Comparing numbers in string variables

Paul Pelzl

Join Date: May 2016

Posts: 24
#1

Comparing numbers in string variables

28 Sep 2016, 09:45

Dear all,

I have a dataset including two string variables, str1 and str2. Both display various pairs of numbers, in the style "A:B , A:B , ..." Suppose that for a given observation (row), str1 equals

"15000:4500 , 17540:5000 , 16000:1000"

(The "" are not part of the string, I just use them here for clarification; however, the comma inbetween pairs is part of the string)

and str2 equals

"15000:2000 , 19000:2000 , 16000:900 , 16490:400".

I would like to create a dummy variable wich takes 1 (and 0 otherwise) if:

a) There is at least one pair in str1 and str2 that share the same A

AND

b) for at least one such case (i.e. common A), the associated B in str1 is larger than the associated B in str2.

In my above example, a) is satisfied because there are two cases of common A (where these A's are 15000 and 16000), and b) is satisfied because looking at the pairs with A=15000, we see that 4500 is larger than 2000. Therefore, the to-be-created dummy variable should take 1.

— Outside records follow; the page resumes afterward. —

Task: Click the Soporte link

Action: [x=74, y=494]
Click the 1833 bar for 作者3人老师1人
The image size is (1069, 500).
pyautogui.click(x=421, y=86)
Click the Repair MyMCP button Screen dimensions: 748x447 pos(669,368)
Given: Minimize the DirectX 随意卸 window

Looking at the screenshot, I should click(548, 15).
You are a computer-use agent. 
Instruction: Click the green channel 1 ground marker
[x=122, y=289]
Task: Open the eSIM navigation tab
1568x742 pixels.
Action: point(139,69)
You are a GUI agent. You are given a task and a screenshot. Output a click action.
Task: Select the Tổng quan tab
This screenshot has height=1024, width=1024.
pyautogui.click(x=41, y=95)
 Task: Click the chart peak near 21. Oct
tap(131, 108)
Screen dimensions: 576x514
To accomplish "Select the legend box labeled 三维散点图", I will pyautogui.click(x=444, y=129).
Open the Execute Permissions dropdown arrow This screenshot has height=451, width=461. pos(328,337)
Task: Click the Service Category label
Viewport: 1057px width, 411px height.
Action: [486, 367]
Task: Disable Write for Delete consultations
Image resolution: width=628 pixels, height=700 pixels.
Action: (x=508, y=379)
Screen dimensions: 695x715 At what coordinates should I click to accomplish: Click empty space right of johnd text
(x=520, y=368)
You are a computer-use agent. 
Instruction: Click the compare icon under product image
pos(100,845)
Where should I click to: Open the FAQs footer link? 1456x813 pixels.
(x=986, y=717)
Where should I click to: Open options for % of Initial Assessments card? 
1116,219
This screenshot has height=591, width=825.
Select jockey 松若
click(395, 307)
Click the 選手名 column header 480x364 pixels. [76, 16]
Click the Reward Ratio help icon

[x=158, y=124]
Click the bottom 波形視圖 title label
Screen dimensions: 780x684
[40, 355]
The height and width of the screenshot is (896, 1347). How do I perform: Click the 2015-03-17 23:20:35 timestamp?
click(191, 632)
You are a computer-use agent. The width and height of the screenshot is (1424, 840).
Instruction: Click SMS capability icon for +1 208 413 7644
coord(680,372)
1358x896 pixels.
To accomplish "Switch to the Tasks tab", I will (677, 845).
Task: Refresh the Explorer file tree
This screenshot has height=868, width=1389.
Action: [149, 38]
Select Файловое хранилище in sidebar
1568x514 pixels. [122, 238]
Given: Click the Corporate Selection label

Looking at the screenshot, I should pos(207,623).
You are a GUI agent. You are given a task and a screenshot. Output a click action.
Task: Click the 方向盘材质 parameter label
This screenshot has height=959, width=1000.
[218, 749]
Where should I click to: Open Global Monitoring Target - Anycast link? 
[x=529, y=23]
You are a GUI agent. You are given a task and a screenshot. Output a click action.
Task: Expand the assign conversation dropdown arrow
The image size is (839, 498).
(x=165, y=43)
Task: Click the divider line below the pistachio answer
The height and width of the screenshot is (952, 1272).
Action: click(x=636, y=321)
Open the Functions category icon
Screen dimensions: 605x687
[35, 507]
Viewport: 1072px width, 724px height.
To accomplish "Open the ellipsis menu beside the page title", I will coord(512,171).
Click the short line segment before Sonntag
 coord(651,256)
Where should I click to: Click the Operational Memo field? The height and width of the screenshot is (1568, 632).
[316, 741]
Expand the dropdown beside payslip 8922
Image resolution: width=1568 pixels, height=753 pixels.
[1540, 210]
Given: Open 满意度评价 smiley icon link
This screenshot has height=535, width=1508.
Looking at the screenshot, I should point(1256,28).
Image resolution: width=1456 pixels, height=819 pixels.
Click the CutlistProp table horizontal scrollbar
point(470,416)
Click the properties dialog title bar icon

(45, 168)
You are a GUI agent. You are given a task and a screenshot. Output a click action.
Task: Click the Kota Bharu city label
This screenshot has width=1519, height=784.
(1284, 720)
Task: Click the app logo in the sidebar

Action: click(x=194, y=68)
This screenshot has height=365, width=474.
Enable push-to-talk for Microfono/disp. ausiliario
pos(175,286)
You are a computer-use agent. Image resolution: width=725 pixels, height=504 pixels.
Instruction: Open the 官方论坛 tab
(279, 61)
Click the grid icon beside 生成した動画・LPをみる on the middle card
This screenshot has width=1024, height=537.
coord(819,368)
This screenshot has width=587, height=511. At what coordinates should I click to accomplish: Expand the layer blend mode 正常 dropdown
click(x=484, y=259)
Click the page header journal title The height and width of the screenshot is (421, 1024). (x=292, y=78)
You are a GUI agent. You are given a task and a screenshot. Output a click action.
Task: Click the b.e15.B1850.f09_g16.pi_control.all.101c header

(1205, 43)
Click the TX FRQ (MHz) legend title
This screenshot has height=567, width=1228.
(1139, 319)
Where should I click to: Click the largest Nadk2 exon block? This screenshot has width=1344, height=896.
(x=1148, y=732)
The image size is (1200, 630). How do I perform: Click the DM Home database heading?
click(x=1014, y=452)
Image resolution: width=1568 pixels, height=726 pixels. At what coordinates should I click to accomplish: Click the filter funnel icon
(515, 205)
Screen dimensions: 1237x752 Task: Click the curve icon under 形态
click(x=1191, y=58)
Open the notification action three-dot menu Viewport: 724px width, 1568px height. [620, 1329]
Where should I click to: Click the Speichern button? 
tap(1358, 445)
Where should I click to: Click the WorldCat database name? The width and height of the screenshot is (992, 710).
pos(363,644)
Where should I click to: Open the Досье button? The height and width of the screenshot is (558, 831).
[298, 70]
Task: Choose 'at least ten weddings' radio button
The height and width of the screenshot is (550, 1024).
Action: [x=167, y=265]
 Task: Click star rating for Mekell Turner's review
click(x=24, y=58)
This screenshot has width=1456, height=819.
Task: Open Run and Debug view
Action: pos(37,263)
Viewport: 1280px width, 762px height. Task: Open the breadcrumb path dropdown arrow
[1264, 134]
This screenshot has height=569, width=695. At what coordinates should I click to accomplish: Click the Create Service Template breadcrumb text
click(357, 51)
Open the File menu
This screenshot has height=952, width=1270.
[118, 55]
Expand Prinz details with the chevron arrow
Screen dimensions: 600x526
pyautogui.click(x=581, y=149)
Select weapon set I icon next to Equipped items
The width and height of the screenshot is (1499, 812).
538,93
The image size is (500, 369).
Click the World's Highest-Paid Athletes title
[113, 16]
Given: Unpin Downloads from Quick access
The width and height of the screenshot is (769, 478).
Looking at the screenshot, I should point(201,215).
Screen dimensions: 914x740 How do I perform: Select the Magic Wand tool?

I have thought about this for a while and searched the Internet but could not find a hint or answer. I hope someone can help me out!
Tags: None
Clyde Schechter

Join Date: Apr 2014

Posts: 29967
#2

28 Sep 2016, 12:34

I believe this code will do it. I have changed the names of your variables from str1 and str2 to first and second, just to keep things a little clearer midway through the code.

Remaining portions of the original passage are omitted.